Wed, 02/05/2014 - 3:07pm

I first learned about Helena Horowitz’s life history when I found her testimony as I searched through the archive in IWitness the Institute’s educational website featuring the testimonies of survivors and other witnesses to the Holocaust and other genocides.

It was April 2013 and there I was, searching and listening to testimony when Helena Horowitz, born in 1926 Poland, a survivor of the Holocaust, began telling the stories of how she managed through her days as a Jew during Nazi-occupied Poland. She went on to describe the self-preservation strategies she used to prevent from being exposed.

And that is where it hit me. It was visceral. It was instantaneous.

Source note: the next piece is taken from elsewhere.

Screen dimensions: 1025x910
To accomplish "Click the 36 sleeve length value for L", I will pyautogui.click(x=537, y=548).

Helena Horowitz described in very clear and rich details the ways I also sustained my own false identity growing up as an undocumented student in 1970’s Los Angeles. Helena Horowitz was telling my story, too.

She says, “[I always carried] the fear of being recognized. Always alert. Always listening to people, who is coming, who is going, who is something, knowing what to say. There were instances when I thought, “That’s it!”

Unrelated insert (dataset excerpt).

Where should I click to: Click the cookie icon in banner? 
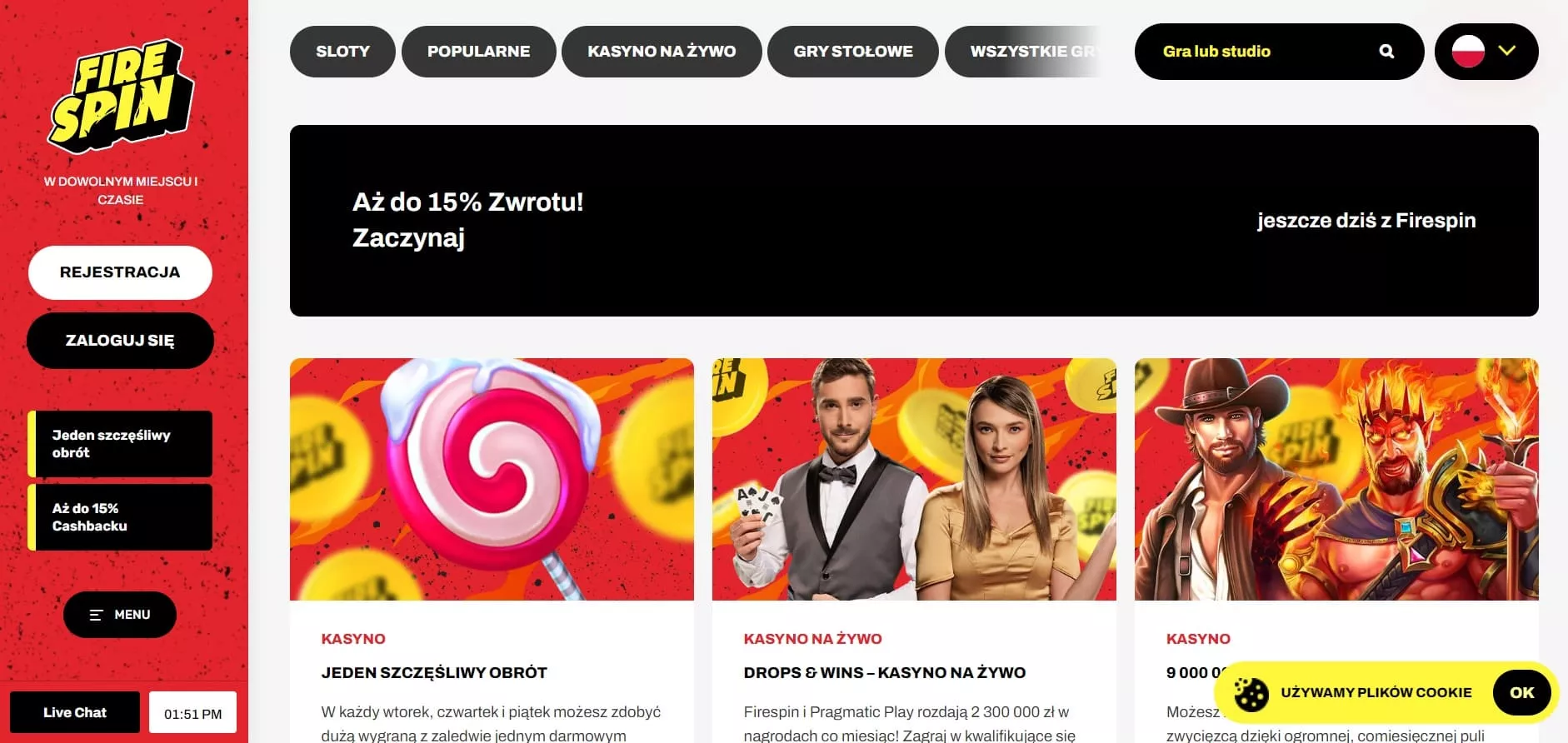coord(1251,693)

I could have written those words myself. But it was Helena Horowitz, a model of courage that resonated with me as she described obtaining false papers to pass as a non-Jew and using the avoidance strategies she employed on a daily basis. That was me. I, too, had false papers, I avoided large crowds and I remember my mother invariably reminding me every chance she had, “No digas nada” (don’t say anything). I knew what it meant and I kept quiet.

Those were my strategies. And those were the strategies I had not shared throughout my childhood and most of my adult life. It’s a complicated experience, not easily and neatly available for sharing. But there was Helena Horowitz to ease those memories back and that was a good thing.

And ever since my encounter with Helena Horowitz that spring of 2013, I have come to appreciate more fully the power of testimony like Helena Horowitz’s, and over 50,000 testimonies in the USC Shoah Foundation’s Visual History Archive, which have the capacity to bridge time and space and across differences, giving voice to our stories in a safe place and through a compelling digital medium. And that is the power of the Institute’s Visual History Archive. I invite you to see how even your own story also lies in the testimony of another Helena Horowitz.

Claudia Wiedeman circa 1974 in Los Angeles. Claudia Wiedeman, circa 1974 in Los Angeles.